Bill W. Wheat - CFO and EVP
Buck, through the spring, we've really seen solid, good, consistent demand out there, really good supply demand dynamics, very little supply.
And so really, just a good solid, stable, consistent spring, and really thus far in April, we're seeing the same kind of conditions -- pretty healthy, good, strong market out there.
Buck Horne - SVP, Equity Research
Sounds good.
And on the -- just looking at your option lot positions.
That's been growing so rapidly, and I know that's a determined strategy.
So what opportunities are still out there to keep growing the number of lots you're controlling through options?
How do you see that longer-term mix of owned versus optioned land going and does that impact your margins at all longer-term?
David V. Auld - CEO and President
Historically, we like a 50-50 balance as far as the misnomer on the option lot contract is typically they extend over a period of time.
And your margins on the front end of the community may be a little less.
But if pricing power continues within the market, depending on times and the cycle, you can actually end up on the back half of those deals with submarket price lots and very strong margin.
Michael J. Murray - COO and EVP
Buck, one more comment I'd make on that lot positioning and impact on margins.

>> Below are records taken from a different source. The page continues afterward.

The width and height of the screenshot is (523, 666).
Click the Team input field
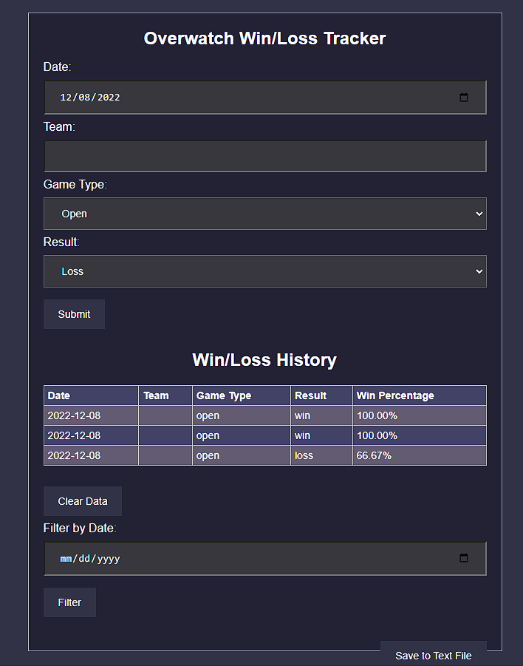[264, 156]
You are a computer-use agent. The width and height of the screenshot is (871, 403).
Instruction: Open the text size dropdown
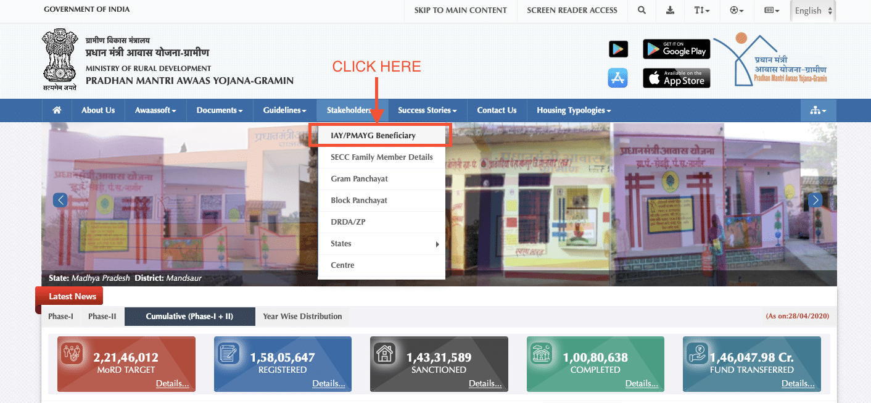(x=702, y=10)
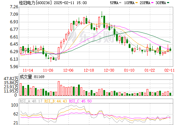Select the RSI_C:45.50 indicator label
178x125 pixels.
(x=80, y=101)
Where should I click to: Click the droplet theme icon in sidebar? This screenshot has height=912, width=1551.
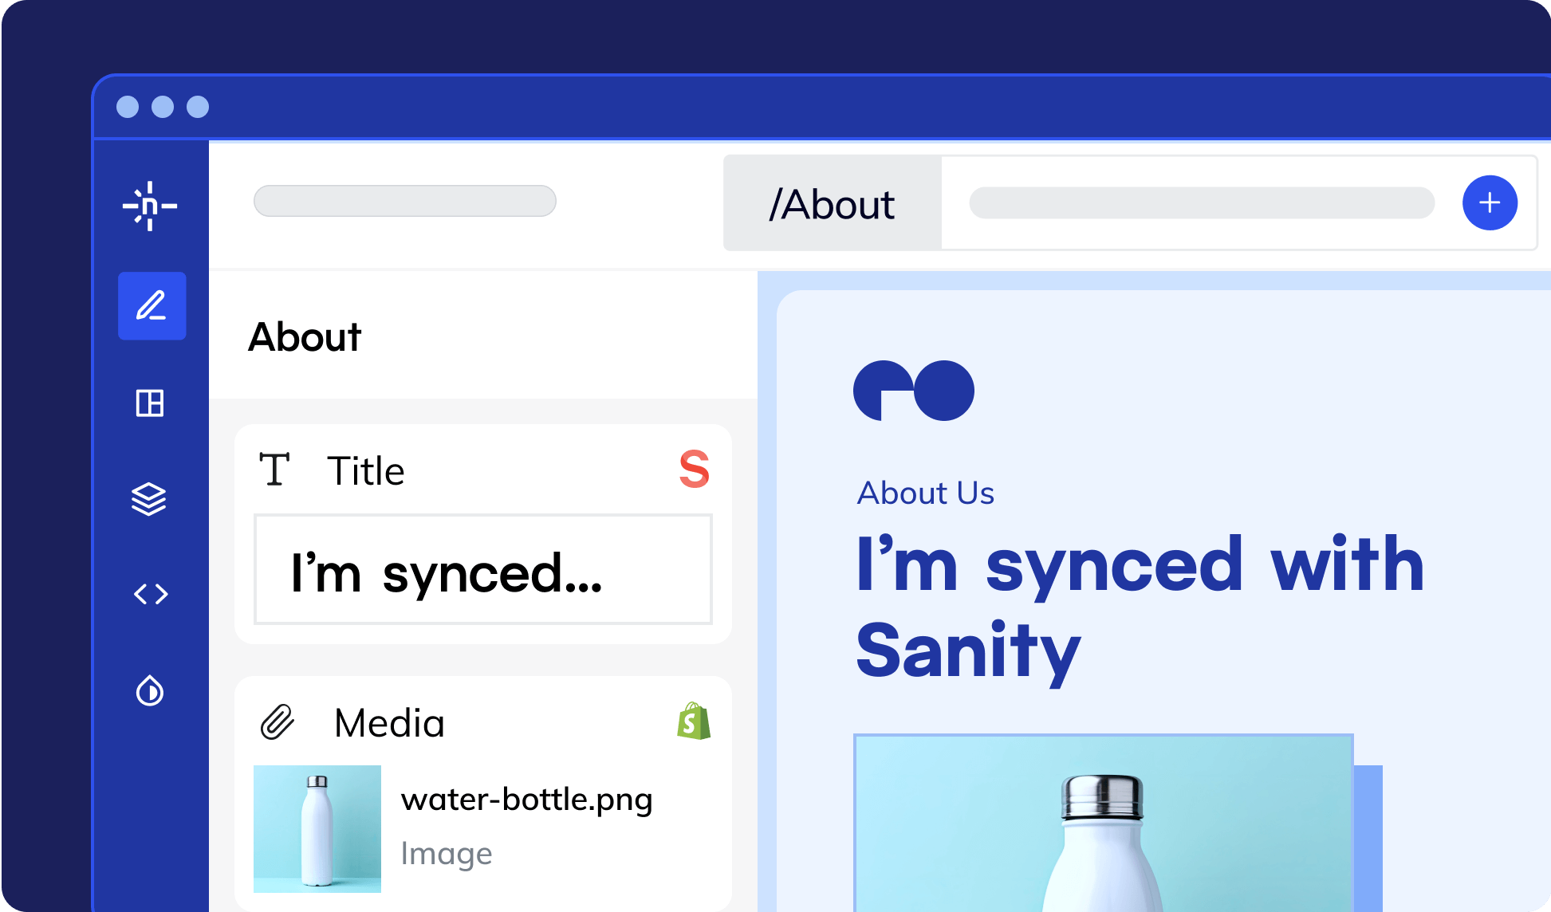[x=150, y=691]
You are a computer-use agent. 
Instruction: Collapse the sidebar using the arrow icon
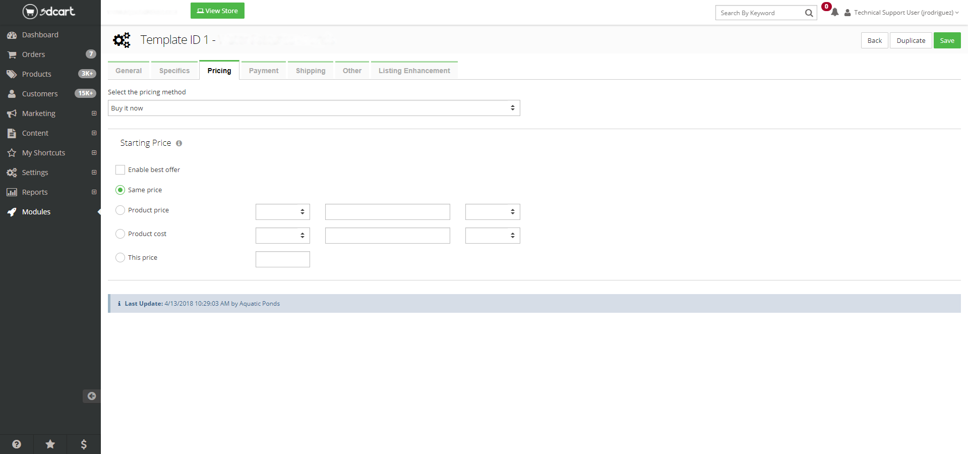[x=91, y=396]
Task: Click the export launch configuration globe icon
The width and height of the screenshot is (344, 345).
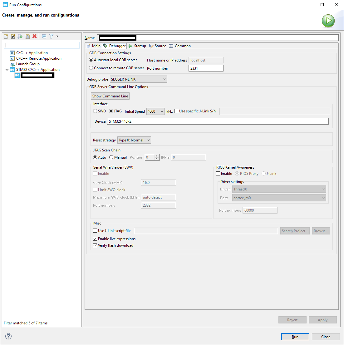Action: [20, 36]
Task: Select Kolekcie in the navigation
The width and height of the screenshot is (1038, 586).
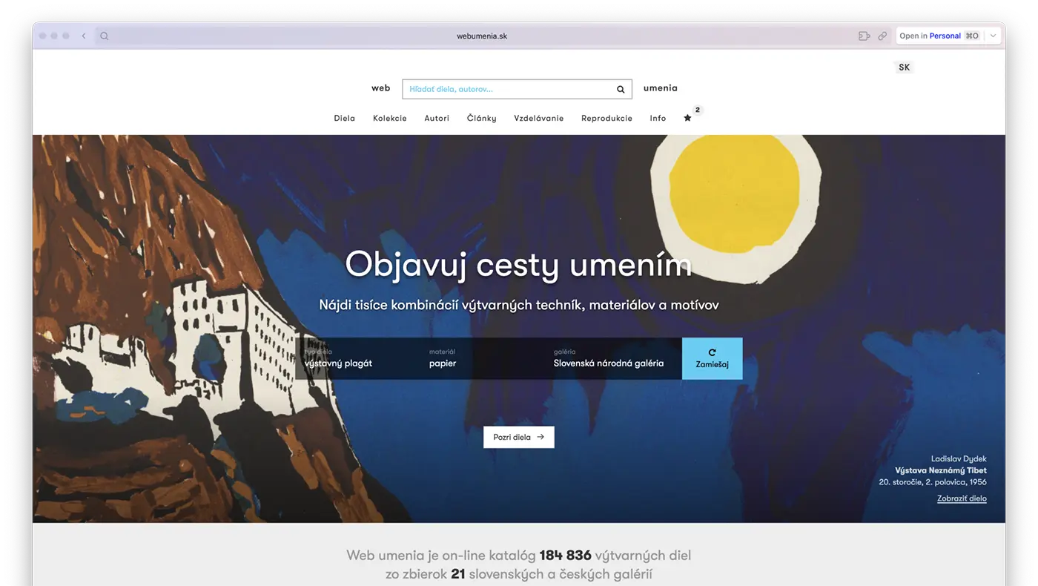Action: click(390, 118)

What we're really focused on in underwriting our communities is our return that we get community by community, and option lot positions can provide a very efficient, very high-returning community to move forward with that.
So it's not just the margin that's one component of the returns that we're looking at as a community in our underwriting, but returns are much more important to us today and generating cash flow.
Operator
That is all the time we have for questions.
I'd like to hand the call back over to management for closing comments.
David V. Auld - CEO and President
Thank you, Doug.
And we appreciate everyone's time on the call today and look forward to speaking with you again in July.
Again, a special thanks to the D.R. Horton team.
Outstanding quarter.
You continue quarter after quarter to outperform the industry, and we certainly appreciate it.
Thank you.
Operator
Ladies and gentlemen, this does conclude today's teleconference.
Thank you for your participation.
You may disconnect your lines at this time, and have a wonderful day.